Sunday, August 14, 2011
What a curious crew it was, who assembled in the marquee downstairs. My neighbours.
All came for the meeting to discuss the enbloc offer.
A motley assortment of people, over half of whom I had never seen before. All Chinese, mostly old-ish men, and (my conclusion after the session) fairly political.
When I arrived, no one gave me the attendance list to sign. I think they thought I was someone’s daughter or a maid until someone asked “You’re an OWNER?”. I clearly didn’t fit in and I couldn’t make sense of the undercurrents, knowing looks and many folded arms.
My husband, who had promised to come downstairs, never did.

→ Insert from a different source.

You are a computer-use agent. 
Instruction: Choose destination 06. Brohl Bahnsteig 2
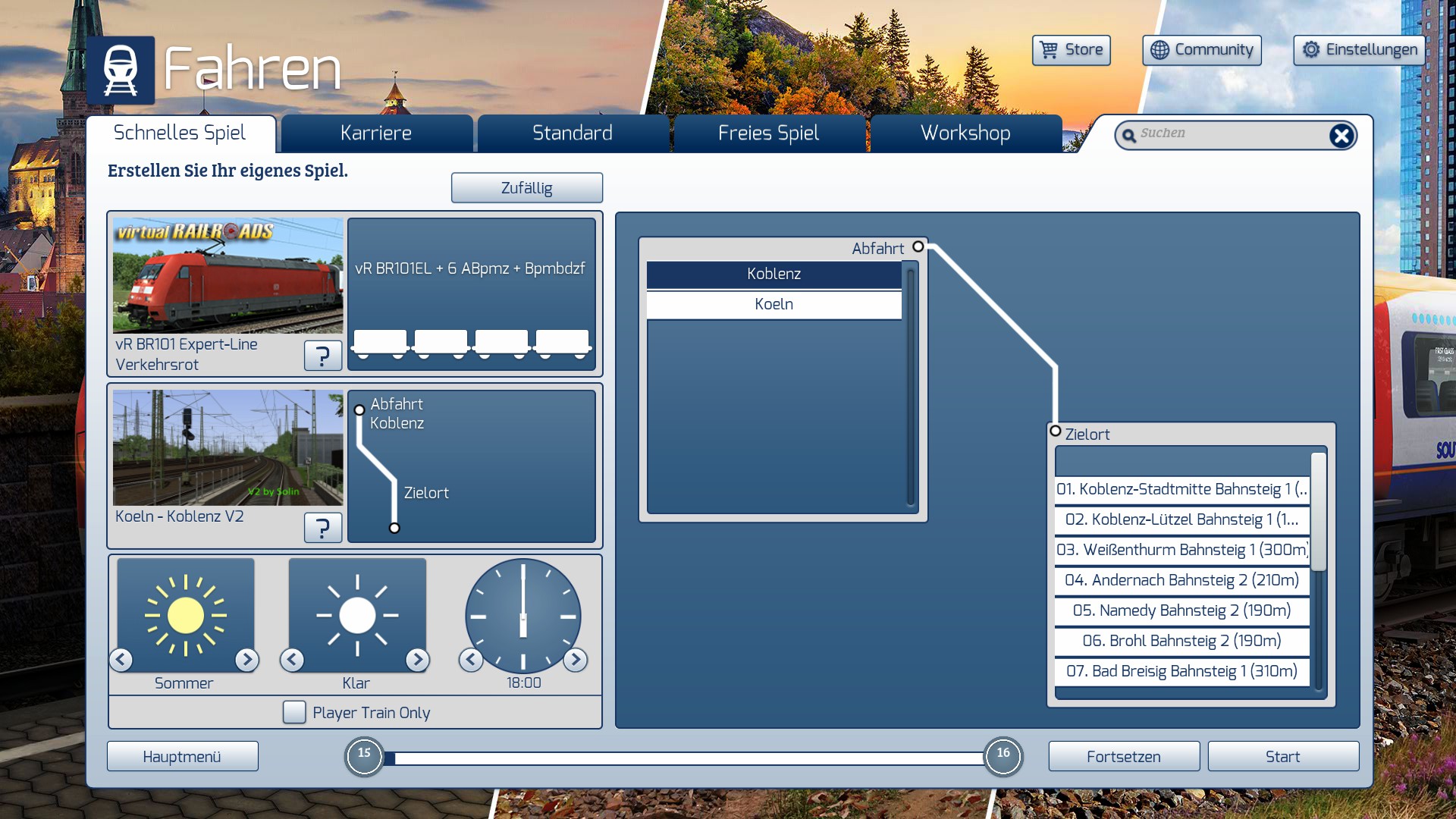(x=1181, y=641)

Instead he stood in the balcony and kept rubbing his tummy to indicate hunger.
Occasionally, the kids waved at me.
With mosquito coils burning at our feet, strangers proffering mosquito repellant – the first neighbourly act I have experienced living here - and small ceiling fans weakly rotating in the muggy afternoon heat, there were flare-ups and antagonism aplenty.
Two hours later, the verdict was this: No to an enbloc offer, no to even setting up a sales committee. So that’s that.
But this is what I learnt:
A quarter of all the units are owned by one person. It doesn’t take a genius to figure that if going ahead requires 80 percent agreement, that one person saying no – and he did – negates the whole deal.
Only one-third of the complex is owner-occupied. I now know why nobody really cares what happens around here. Calls to spiff up the complex instead after the enbloc was called off - note TV antenna in the picture above, yes, plenty of people here still use TV antennas - was met with impassive silence.
Funny place, this. But yes, things remain the same!